When it comes to the web security company SiteLock taking advantage of people, their web hosting partners have long been critical component of that. More recently there has been a new partner helping them to present a public face very different than the company that people end up dealing with if they have the misfortune of signing up for their services. That would be WordPress, which has allowed SiteLock to participate and sponsor WordPress’ WordCamp conferences.
It isn’t a situation where the people involved in running the WordCamps are not aware of the what SiteLock does. We contacted them back in September asking for a comment for a post we were preparing raising our concerns about the situation. We didn’t receive a response, but we received quite a bit of traffic to a post included in the message to them, shortly after we sent the message, so they seem to have reviewed it. SiteLock’s involvement has continued since then, which indicates to us that the WordPress folks can’t justify what they are doing, but will continue doing it anyway.
Fast forward to last week when in our monitoring of what SiteLock is up to we can across a post on the website for this weeks WordCamp US praising SiteLock. Wanting to let people know the reality of SiteLock we posted the following comment on the post:
It is rather unfortunate that you are promoting SiteLock in this way, as this company is quite bad at what they do and take advantage of so many people.
For example, a couple of months ago we were brought to fix a WordPress website after their cleanup left it broken, http://www.whitefirdesign.com/blog/2016/09/14/godaddy-and-sitelock-make-a-mess-of-a-hack-cleanup-and-drop-the-ball-on-security-as-well/. While fixing it we found that there were a couple of much larger issues, they had left the hacker with access to the website and didn’t detect that one of their web hosting partners, who had gotten the website’s owner to hire SiteLock in the first place, had a serious security issue that was leading to website being hacked.
Around the same time we found that they were spreading false information about vulnerabilities in WordPress to their customer, http://www.whitefirdesign.com/blog/2016/09/06/sitelock-spreading-false-information-about-wordpress-security-to-their-customers-through-their-platform-scan-for-wordpress/.
If you do a search for “sitelock scam” you will see a more of what SiteLock is really doing.
One thing we mentioned we think is important emphasis, is that SiteLock was (and maybe still is) claiming that customer’s website running older version of WordPress have vulnerabilities that they don’t. This was due to SiteLock not having a basic understanding of how WordPress handles security, which they should considering that is very important when properly cleaning up hacked websites and protecting them against future hacks, both of which are services they offer (some explanation to this might be that for one of their main protection services they don’t actually provide the service themselves, while claiming to). It is against that backdrop that one part of the WordCamp post sticks out:
With 2017 just around the corner, SiteLock hopes to continue their strong support for WordPress and WordCamps and make 2017 the best year yet!

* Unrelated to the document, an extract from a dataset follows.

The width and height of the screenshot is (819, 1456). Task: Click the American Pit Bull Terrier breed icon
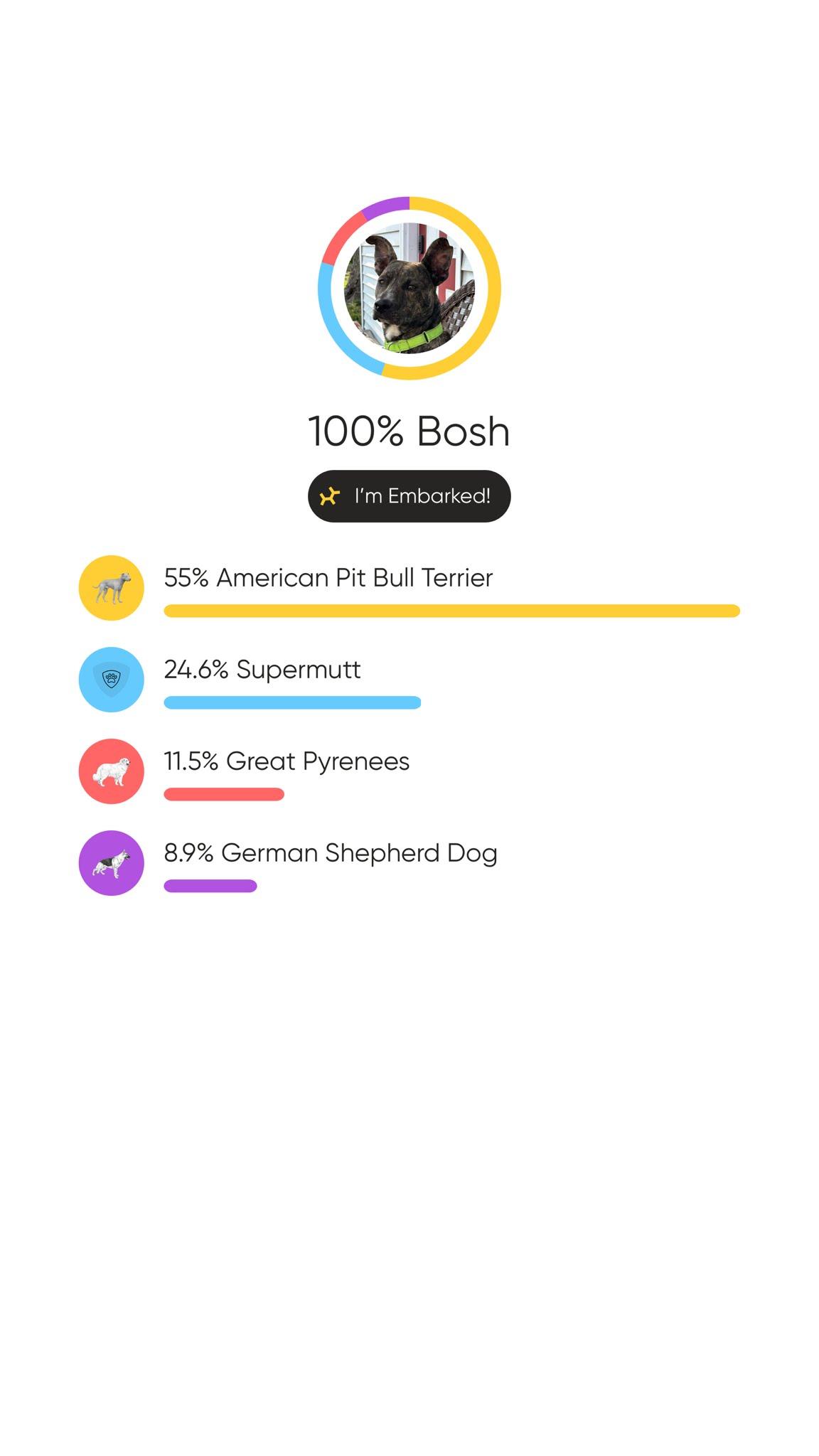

Maybe it is just us, but it doesn’t seem that spreading false claims of vulnerabilities in WordPress based website shows support for WordPress, strong or otherwise.
We left that comment on Tuesday afternoon, by the next morning the existing comments (not just ours) on the post were gone and the ability to comment was removed. By comparison the previous post and next one still are open for comments and include comments. Again the WordPress folks would rather sweep under the rug the reality of what SiteLock is up to while being involved with WordCamps than deal with the situation.
What makes this all the more troubling is at the same time WordPress is helping to promote a very bad security company, they are intentionally not warning people when they are using insecure plugins, which could lead websites to be hacked and then those websites might wind up being taken advantage of by a bad security company like SiteLock.